Businesses are set for a pre-Christmas boost next Wednesday, when, as expected, councillors vote through a proposal to cut the commercial rate in the city from 74.93c per rate of valuation to 71.19c – effectively a 5% cut.
However, the water charges in the city could rise by around 10c a litre, something southside councillor Jim Long believes may offset any saving a business might make.
Chairman of the economic committee, Cllr Diarmuid Scully, pointed out if adopted, a reduced rate would place Limerick’s council charge for business lower than that in Kerry, Wicklow, Cork, Roscommon, Clare or Wexford. He added: “The days of Limerick having one of the highest rates in the country are over”.
The cut has been made possible after the government gave Limerick City Council a 3.8% rise in its local government grant, as well as under-spending in other departments last year.
The move which will also see a €250,000 marketing fund for the city, and €235,000 to support projects for Limerick’s year as Ireland’s city of culture in 2014.
If a rate cut goes through at next Wednesday’s budget meeting, it will mean that for all but one of the last eight years, Limerick City has reduced its commercial rate.
But even at 71c, the city’s commercial rate remains well ahead of the county’s rate, which is set to be frozen at 59c this year.
Despite this, the news has been welcomed by councillors and business representatives alike.
This news comes against a backdrop of a variety of cost-saving measures in other parts of the book of estimates, presented to city councillors this week.
This contains a variety of recommendations made by the city manager Conn Murray, and is likely to be adopted as a whole at next week’s meeting.
City Hall management are seeking over €3m in expenditure cuts elsewhere. All sectors which the council has responsibility for are set to see cuts in spend, with the largest set to be €1.3m from Agriculture, Education, Health and Welfare.
There are also cuts in housing and building programmes, water supply and sewerage and environmental protection.

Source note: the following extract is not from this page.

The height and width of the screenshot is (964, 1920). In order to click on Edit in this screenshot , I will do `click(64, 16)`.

In his report to councillors, Mr Murray confirmed “strategic demolitions” of estates earmarked for regeneration will continue in 2013.

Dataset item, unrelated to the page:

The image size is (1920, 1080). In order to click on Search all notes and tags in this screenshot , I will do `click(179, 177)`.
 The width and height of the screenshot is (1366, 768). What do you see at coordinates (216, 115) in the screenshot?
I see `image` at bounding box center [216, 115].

“These demolitions will align with the overall strategic objectives. The extend of future demolition has been re-evaluated. Small scale capital projects will continue in 2013 with a view to enhancing the environment, improving security, and improving connectivity,” Mr Murray wrote.
Maria Kelly, Limerick Chamber has welcomed the proposed reduction in commercial rates: “It will give a clear signal to existing and potential investors that Limerick is a competitive location in which to do business. Cost containment and reductions are the key priorities for all businesses, and this proposed rate reduction will help stabilise struggling businesses locally.”
Mayor Gerry McLoughlin believes the increase in the grant from the government is recognition of the effort they have made in bringing the rate down in years past.
“We are showing we are doing something in Limerick and not leaving it for government to do,” he said.